Stored data:
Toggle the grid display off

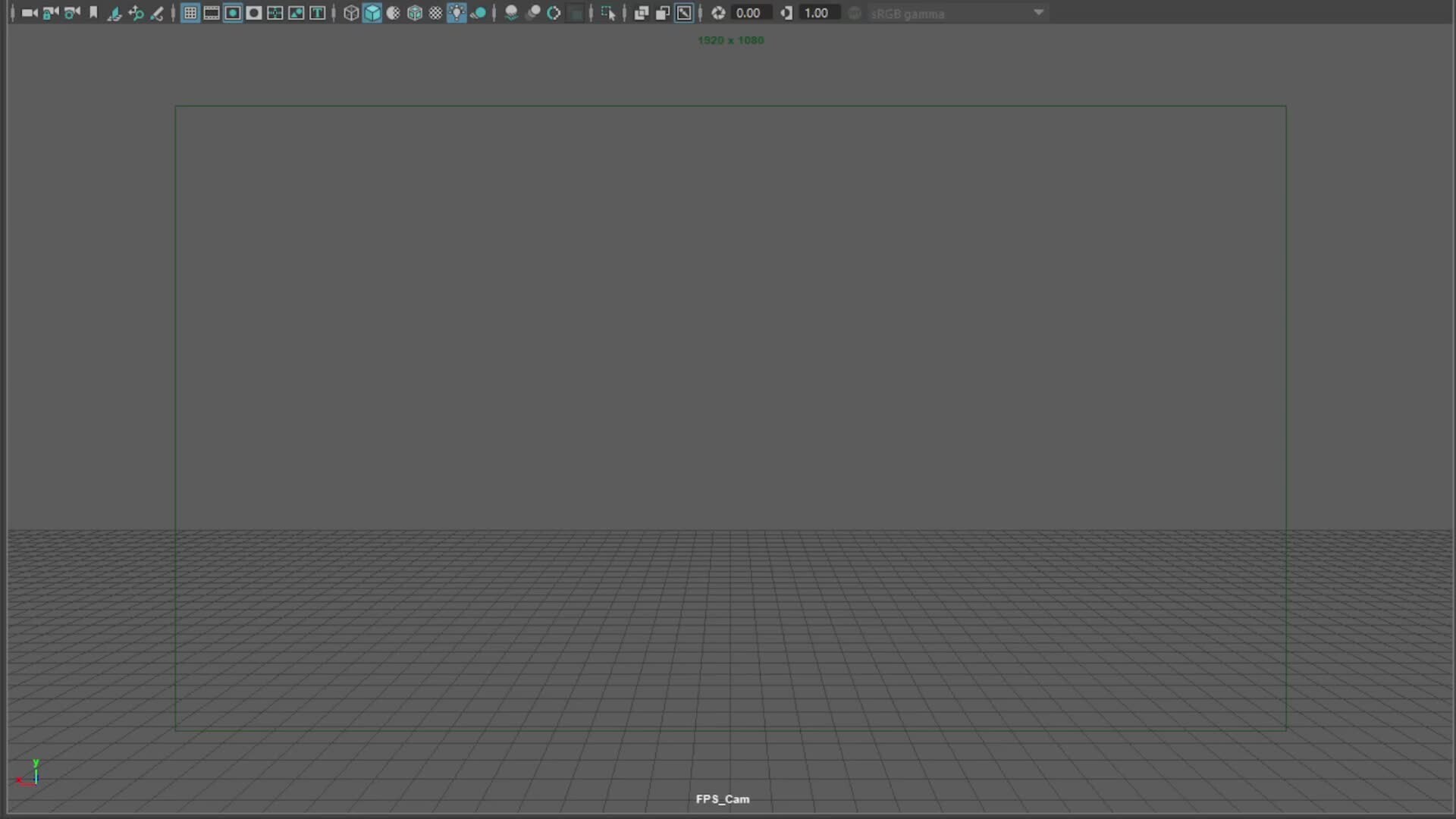pos(190,13)
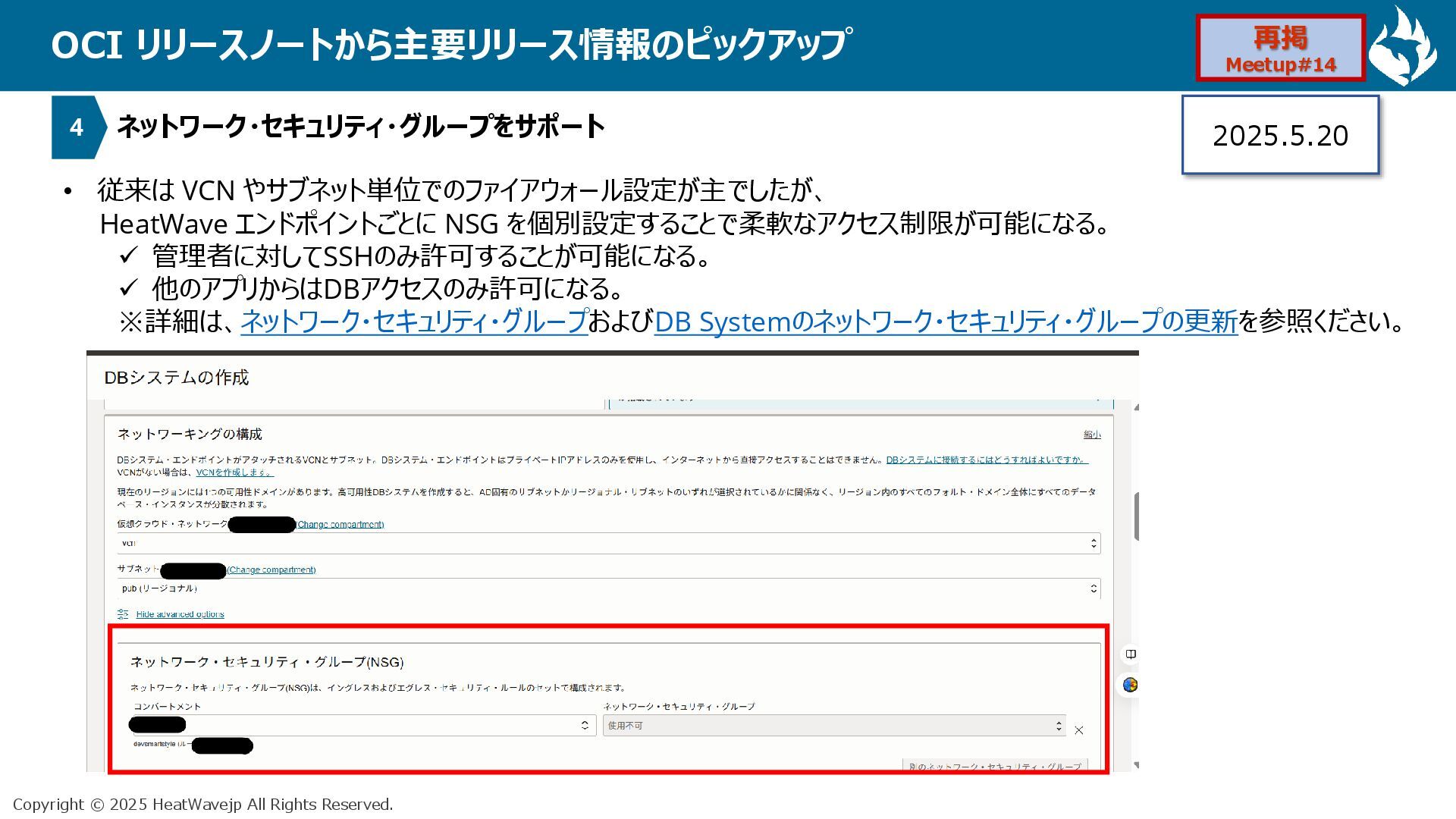
Task: Click the advanced options sliders icon
Action: click(x=123, y=614)
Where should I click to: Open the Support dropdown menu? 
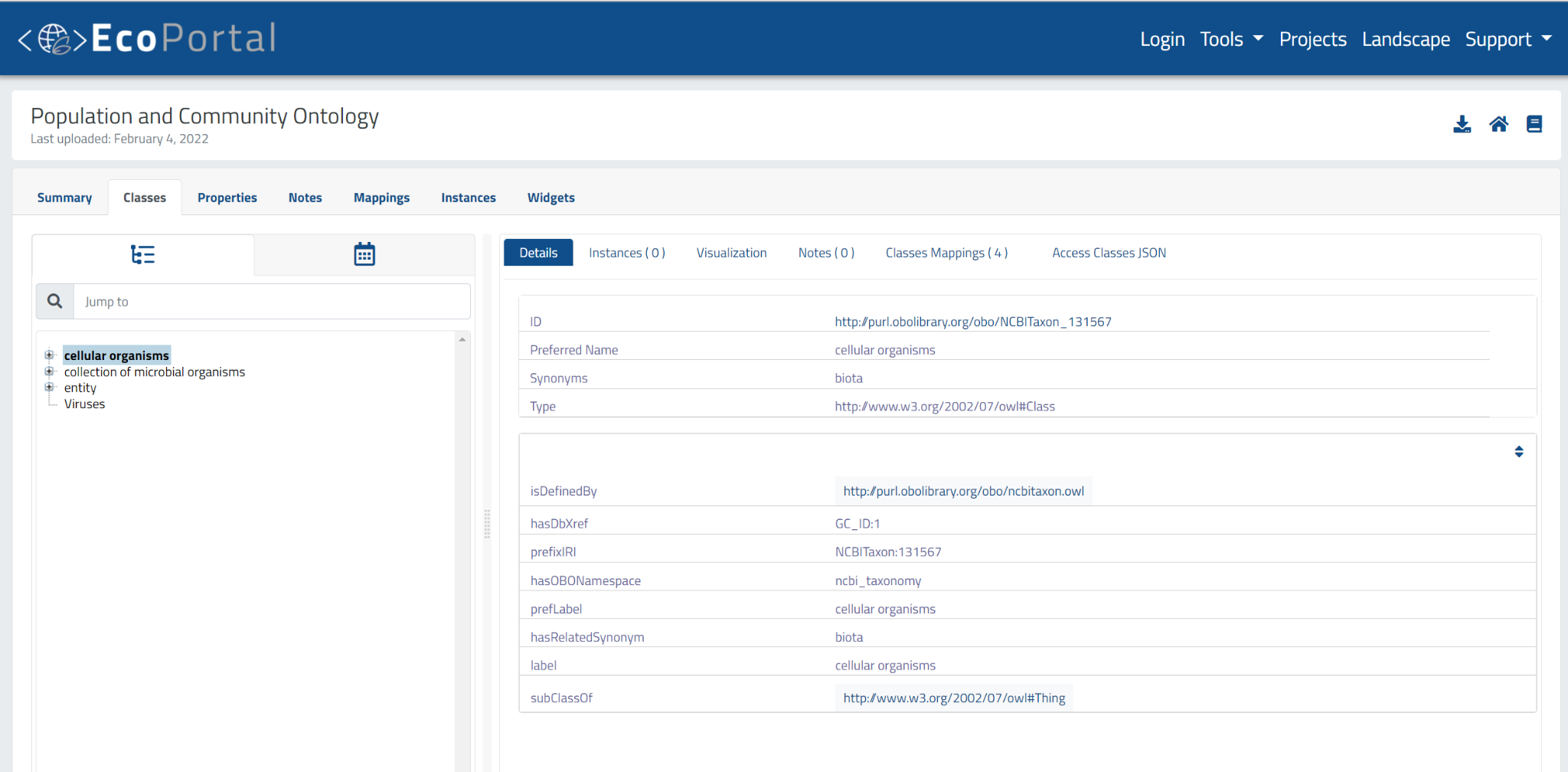click(x=1506, y=38)
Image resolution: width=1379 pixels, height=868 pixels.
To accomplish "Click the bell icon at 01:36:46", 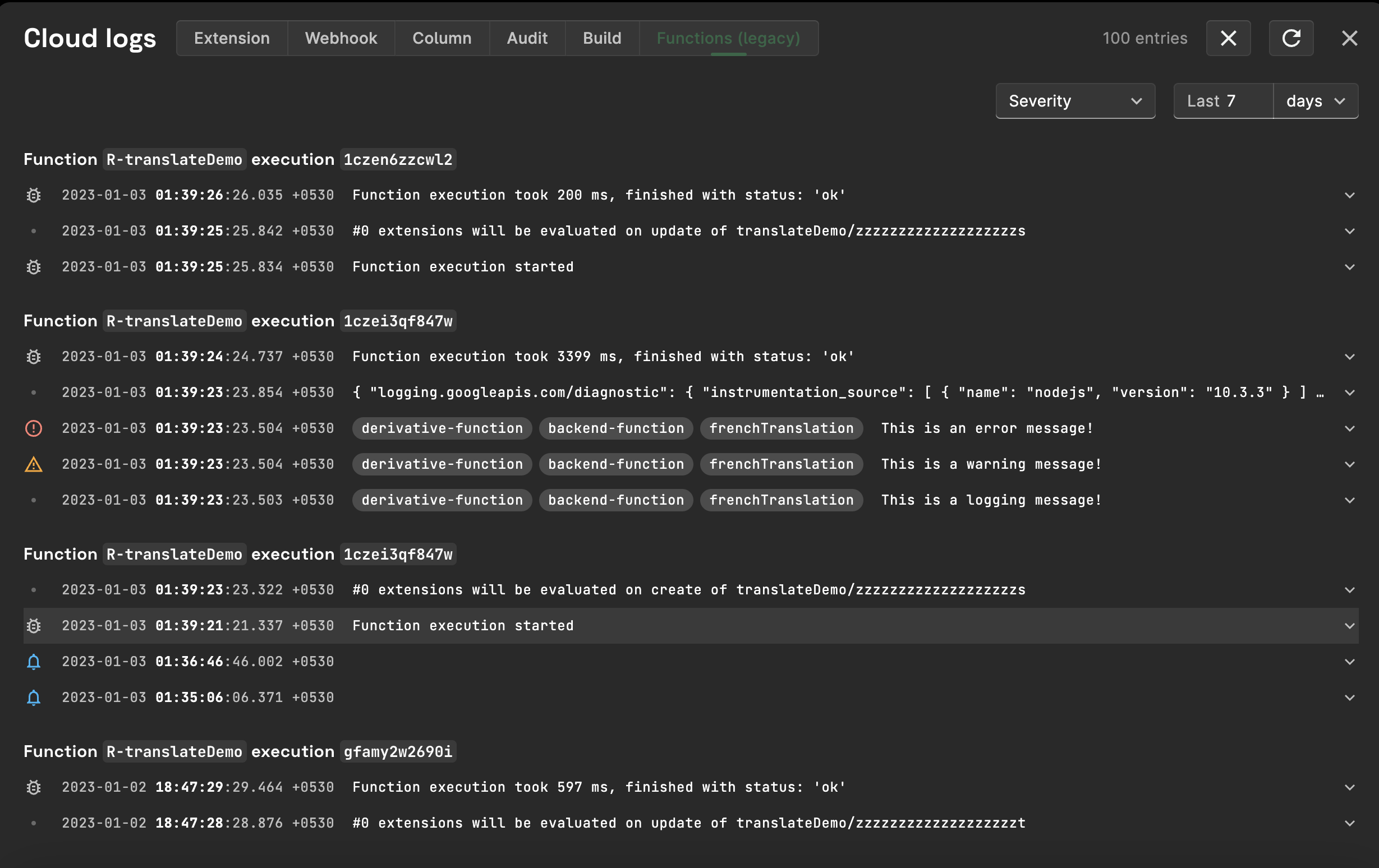I will pyautogui.click(x=34, y=662).
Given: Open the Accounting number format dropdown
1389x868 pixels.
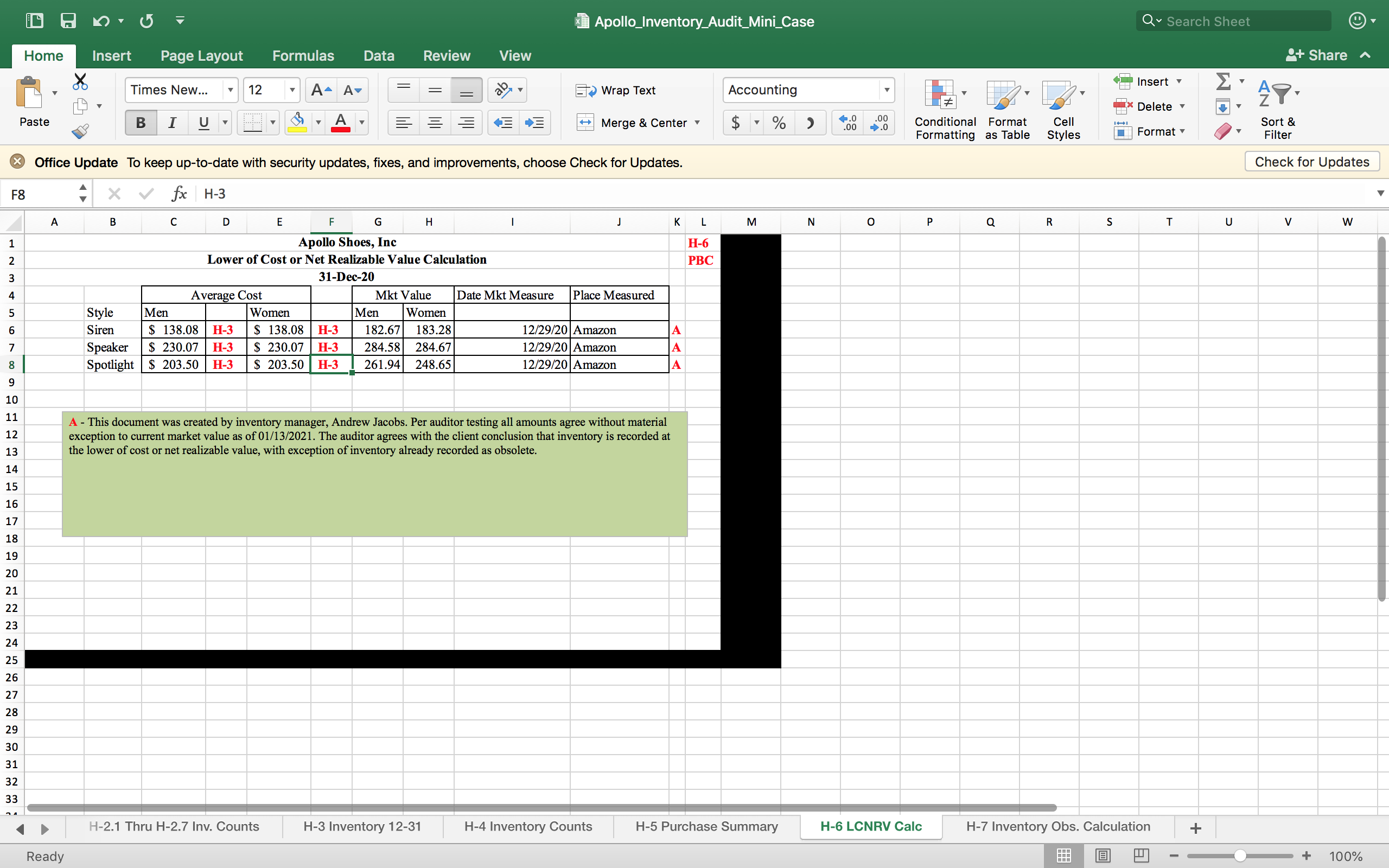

### [Exercise]
Repeat exactly the line containing "Given: Open the" and every line after it through the end of the records, and nothing else. Leave the pictures out.

### [Final answer]
Given: Open the Accounting number format dropdown
1389x868 pixels.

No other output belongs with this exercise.